Could you repeat the entries below exactly, but only from the line with "This screenshot has width=578, height=465." through the line with "Given: Click the 1000 y-axis label", and without any picture?
- - -
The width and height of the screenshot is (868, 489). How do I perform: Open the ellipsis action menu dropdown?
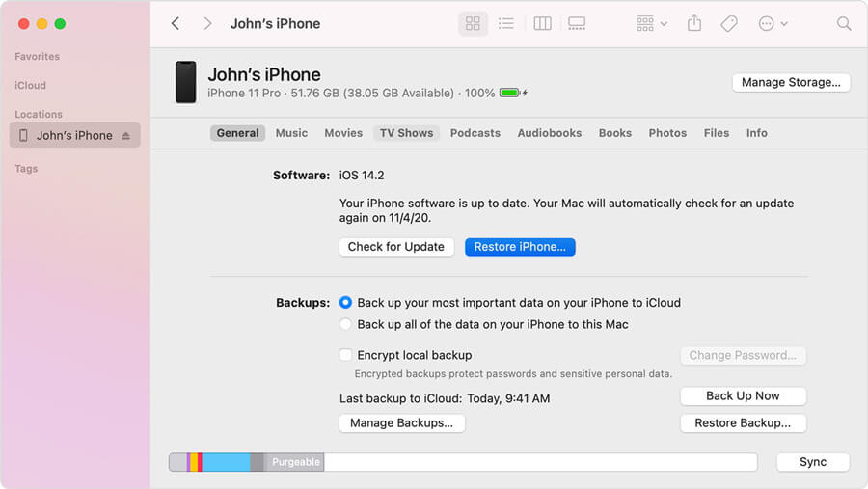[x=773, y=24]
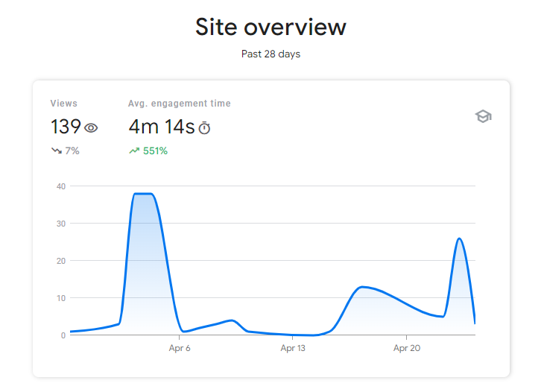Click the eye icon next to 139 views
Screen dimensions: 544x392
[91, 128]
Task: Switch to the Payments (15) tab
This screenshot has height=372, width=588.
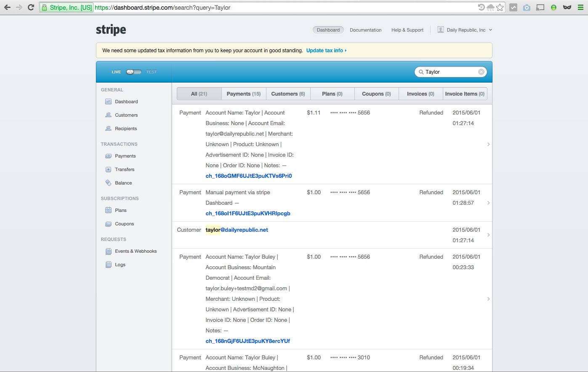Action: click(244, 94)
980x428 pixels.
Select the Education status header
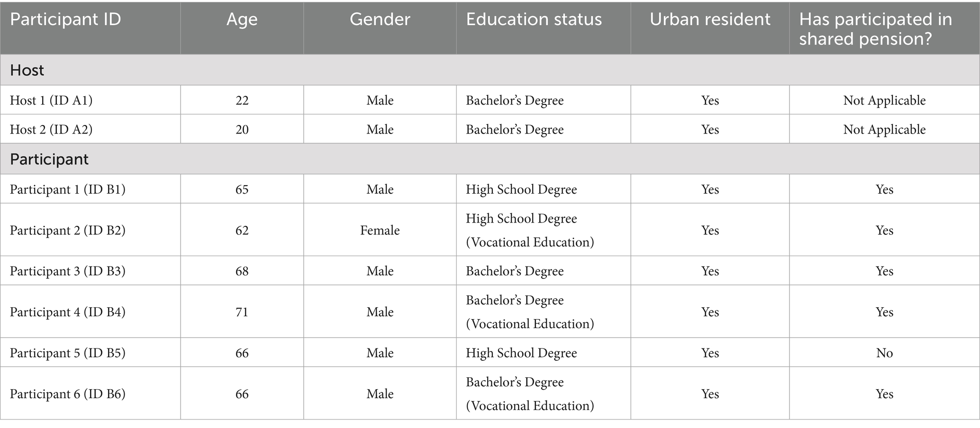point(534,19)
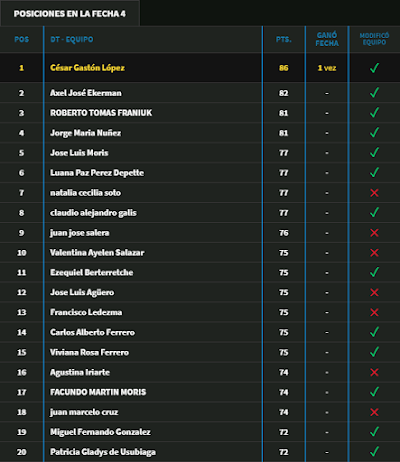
- - -
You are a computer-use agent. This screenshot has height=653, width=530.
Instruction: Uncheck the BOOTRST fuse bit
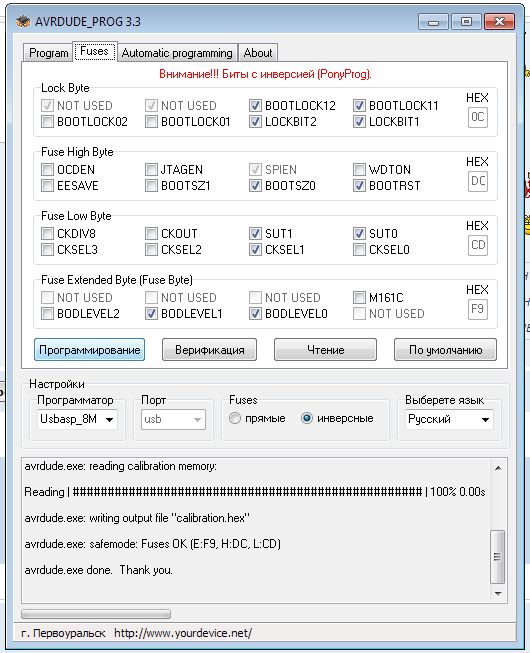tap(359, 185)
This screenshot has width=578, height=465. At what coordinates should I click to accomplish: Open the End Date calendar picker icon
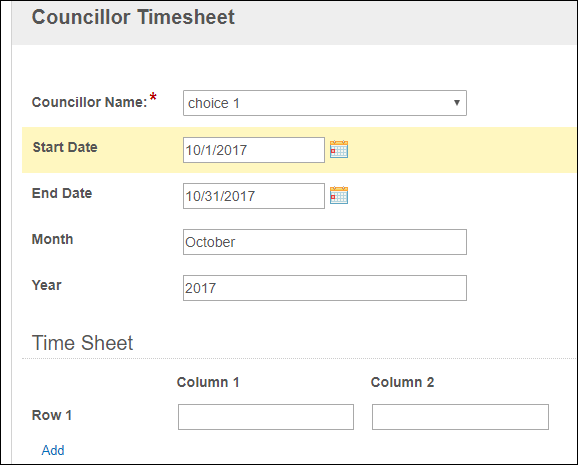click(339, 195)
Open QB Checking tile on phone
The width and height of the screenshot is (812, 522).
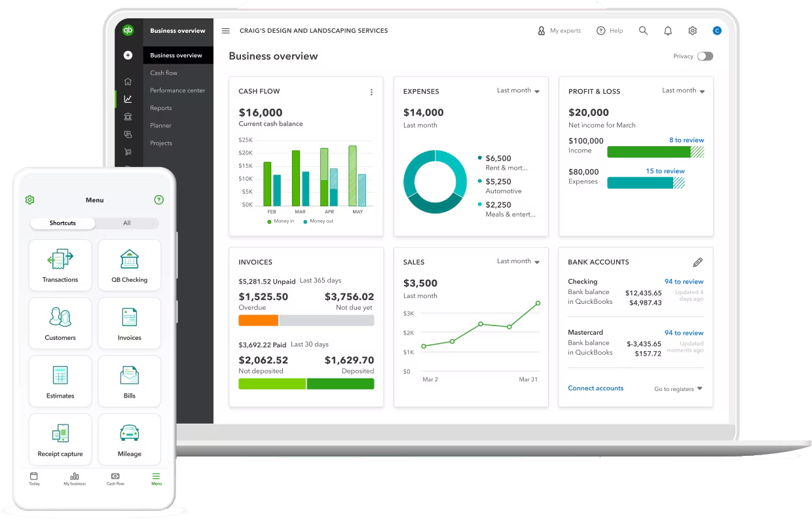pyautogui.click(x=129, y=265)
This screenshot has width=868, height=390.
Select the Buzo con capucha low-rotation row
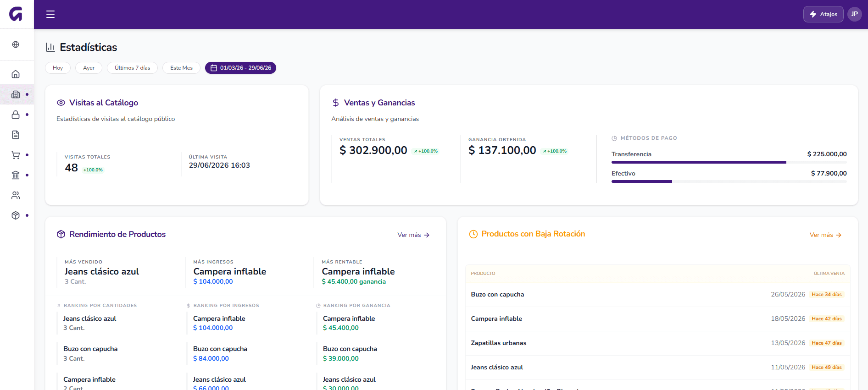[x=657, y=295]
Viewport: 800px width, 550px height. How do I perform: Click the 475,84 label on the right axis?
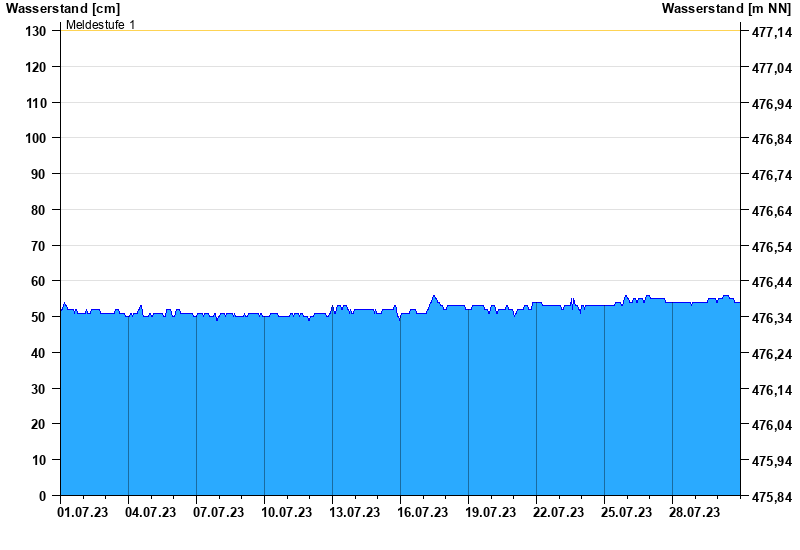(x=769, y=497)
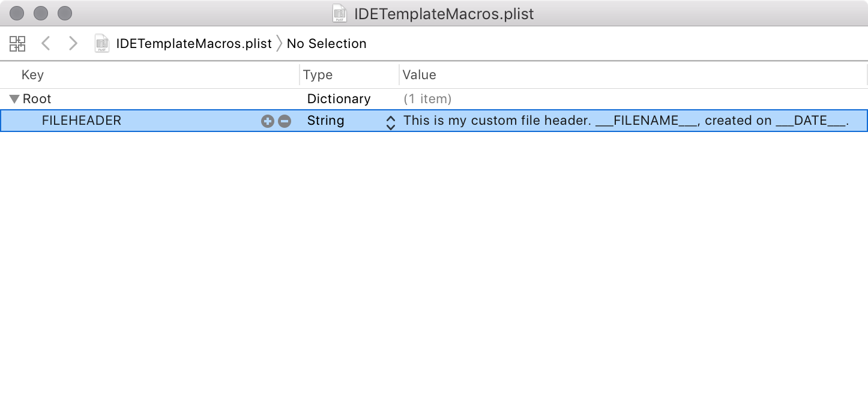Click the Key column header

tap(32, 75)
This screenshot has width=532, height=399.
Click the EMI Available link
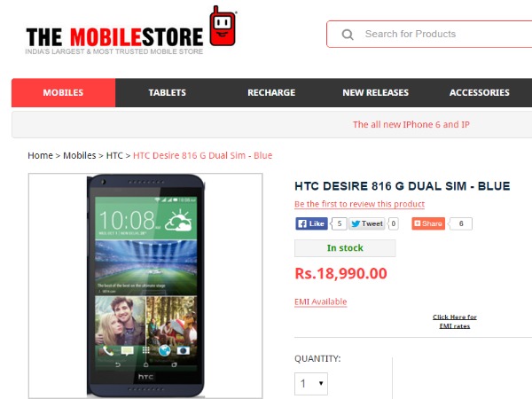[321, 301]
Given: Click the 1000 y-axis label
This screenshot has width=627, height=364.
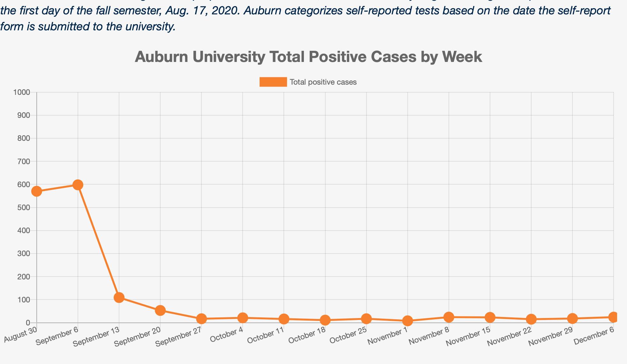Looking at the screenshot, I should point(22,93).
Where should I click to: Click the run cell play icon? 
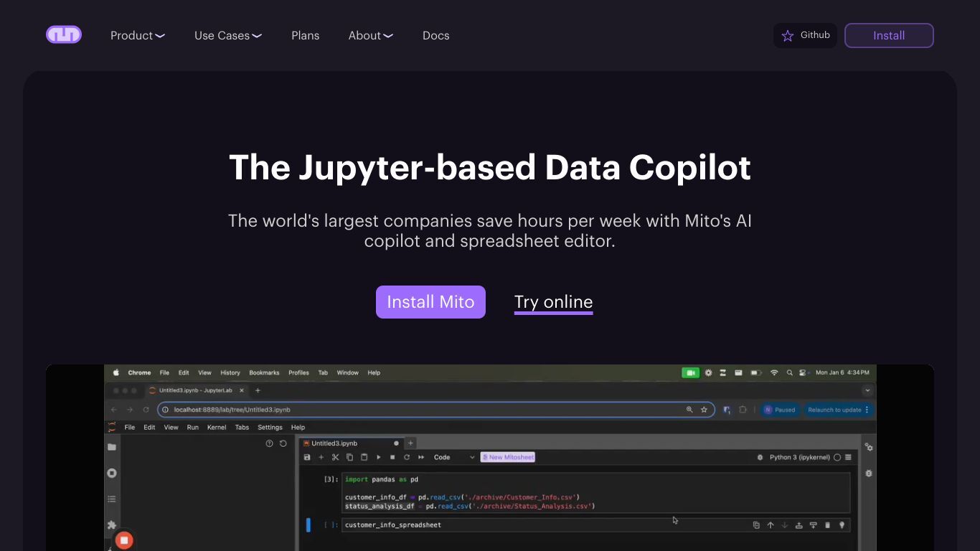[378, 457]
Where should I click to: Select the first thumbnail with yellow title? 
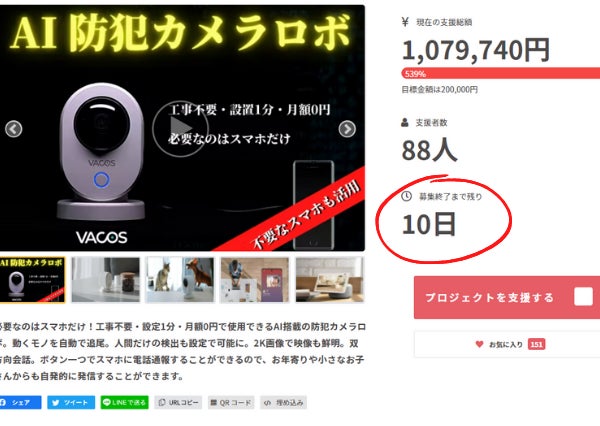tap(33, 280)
- - -
Exercise result:
This screenshot has width=578, height=465. At what coordinates should I click to accomplish: Open the End Date calendar picker icon
click(339, 195)
Open QB Checking tile on phone
The width and height of the screenshot is (812, 522).
pyautogui.click(x=129, y=265)
This screenshot has width=868, height=390.
Select the Buzo con capucha low-rotation row
[x=657, y=295]
Viewport: 800px width, 550px height. How do I perform: Click the 475,84 label on the right axis?
(x=769, y=497)
Click the Key column header

tap(32, 75)
This screenshot has width=532, height=399.
Click the EMI Available link
[321, 301]
Given: Click the 1000 y-axis label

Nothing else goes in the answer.